START
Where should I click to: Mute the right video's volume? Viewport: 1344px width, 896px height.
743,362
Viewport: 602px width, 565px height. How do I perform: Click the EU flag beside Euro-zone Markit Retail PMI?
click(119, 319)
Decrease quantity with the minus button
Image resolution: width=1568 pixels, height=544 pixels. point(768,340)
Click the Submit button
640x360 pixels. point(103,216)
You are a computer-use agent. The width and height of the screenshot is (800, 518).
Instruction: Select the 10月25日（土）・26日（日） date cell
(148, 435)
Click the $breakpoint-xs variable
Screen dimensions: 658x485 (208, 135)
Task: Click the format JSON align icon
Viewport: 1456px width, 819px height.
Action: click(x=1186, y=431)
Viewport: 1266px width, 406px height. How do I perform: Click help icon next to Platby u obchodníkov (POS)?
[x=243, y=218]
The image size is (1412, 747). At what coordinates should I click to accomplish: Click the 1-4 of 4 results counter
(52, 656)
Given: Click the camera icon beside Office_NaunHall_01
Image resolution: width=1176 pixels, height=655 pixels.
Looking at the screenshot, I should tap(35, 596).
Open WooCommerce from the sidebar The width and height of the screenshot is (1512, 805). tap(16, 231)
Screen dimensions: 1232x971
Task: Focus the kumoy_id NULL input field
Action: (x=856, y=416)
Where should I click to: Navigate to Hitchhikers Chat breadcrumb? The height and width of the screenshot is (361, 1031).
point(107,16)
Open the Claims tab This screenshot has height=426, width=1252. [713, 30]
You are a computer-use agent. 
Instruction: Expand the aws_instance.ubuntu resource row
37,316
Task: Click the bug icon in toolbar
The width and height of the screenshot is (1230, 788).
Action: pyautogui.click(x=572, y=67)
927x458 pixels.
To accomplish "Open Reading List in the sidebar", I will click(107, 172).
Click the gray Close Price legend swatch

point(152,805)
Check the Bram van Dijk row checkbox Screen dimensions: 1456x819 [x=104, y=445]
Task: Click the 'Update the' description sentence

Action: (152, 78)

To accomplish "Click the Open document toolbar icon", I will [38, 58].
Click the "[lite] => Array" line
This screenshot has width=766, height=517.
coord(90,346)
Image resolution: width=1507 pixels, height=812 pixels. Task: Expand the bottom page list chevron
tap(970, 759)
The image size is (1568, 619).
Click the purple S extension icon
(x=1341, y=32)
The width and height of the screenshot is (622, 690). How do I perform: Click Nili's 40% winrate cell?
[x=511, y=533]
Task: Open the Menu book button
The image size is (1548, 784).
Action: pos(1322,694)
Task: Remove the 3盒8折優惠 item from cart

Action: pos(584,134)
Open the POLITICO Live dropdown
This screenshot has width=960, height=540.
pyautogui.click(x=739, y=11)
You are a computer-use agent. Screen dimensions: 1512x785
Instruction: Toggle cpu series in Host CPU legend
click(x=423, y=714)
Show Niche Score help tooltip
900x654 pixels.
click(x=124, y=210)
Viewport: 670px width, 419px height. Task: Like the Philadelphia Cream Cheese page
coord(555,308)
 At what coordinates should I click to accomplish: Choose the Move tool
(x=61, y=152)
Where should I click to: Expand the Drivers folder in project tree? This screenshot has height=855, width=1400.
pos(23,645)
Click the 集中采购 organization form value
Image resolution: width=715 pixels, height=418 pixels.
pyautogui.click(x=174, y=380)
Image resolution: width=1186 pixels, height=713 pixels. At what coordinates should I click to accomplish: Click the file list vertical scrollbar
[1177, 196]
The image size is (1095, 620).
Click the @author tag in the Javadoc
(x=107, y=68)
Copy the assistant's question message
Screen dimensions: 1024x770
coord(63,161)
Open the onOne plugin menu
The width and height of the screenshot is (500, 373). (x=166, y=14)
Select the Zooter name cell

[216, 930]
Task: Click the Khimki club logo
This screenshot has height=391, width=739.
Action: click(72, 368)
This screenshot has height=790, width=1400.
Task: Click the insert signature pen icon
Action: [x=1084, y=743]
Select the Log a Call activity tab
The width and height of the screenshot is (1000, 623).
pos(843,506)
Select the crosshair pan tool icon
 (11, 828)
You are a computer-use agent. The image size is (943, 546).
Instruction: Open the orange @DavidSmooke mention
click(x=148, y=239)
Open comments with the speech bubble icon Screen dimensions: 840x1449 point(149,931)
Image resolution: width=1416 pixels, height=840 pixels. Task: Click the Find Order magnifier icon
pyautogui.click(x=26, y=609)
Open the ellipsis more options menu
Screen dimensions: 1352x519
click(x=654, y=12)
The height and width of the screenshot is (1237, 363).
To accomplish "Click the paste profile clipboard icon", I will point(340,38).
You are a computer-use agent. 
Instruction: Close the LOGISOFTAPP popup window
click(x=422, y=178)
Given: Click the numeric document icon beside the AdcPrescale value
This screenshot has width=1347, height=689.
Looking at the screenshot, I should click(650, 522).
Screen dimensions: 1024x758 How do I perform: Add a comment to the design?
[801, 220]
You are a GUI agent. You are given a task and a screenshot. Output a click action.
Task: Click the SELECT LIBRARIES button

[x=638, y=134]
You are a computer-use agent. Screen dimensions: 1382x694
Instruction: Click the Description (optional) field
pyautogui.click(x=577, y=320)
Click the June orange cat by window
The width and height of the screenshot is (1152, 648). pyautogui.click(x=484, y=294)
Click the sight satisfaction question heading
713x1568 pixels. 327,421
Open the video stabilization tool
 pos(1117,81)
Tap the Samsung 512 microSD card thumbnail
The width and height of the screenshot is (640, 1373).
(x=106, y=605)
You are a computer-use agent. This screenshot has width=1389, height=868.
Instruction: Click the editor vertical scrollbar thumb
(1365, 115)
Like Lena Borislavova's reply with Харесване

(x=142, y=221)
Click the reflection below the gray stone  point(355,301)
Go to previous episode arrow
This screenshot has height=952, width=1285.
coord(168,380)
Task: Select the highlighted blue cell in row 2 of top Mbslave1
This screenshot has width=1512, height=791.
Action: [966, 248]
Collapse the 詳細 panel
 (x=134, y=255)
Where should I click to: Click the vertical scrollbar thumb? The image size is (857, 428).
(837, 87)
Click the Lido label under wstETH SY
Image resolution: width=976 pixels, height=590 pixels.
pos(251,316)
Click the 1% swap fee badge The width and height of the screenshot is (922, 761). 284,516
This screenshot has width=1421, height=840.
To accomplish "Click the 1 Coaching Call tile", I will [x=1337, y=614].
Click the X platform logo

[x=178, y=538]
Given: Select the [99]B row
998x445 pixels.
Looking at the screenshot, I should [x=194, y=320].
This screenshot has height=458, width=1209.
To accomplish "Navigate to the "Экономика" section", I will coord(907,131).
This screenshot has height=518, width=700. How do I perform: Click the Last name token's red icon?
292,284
END
_WRITTEN REQUEST:_
Copy the items verbatim, starting at the line containing "Task: Click the Khimki club logo" and ending at the line containing "Open comments with", including both of those lines.

_RESULT OF THIS TASK:_
Task: Click the Khimki club logo
This screenshot has height=391, width=739.
Action: click(72, 368)
This screenshot has height=790, width=1400.
Task: Click the insert signature pen icon
Action: [x=1084, y=743]
Select the Log a Call activity tab
The width and height of the screenshot is (1000, 623).
pos(843,506)
Select the crosshair pan tool icon
 (11, 828)
You are a computer-use agent. The image size is (943, 546).
Instruction: Open the orange @DavidSmooke mention
click(x=148, y=239)
Open comments with the speech bubble icon Screen dimensions: 840x1449 point(149,931)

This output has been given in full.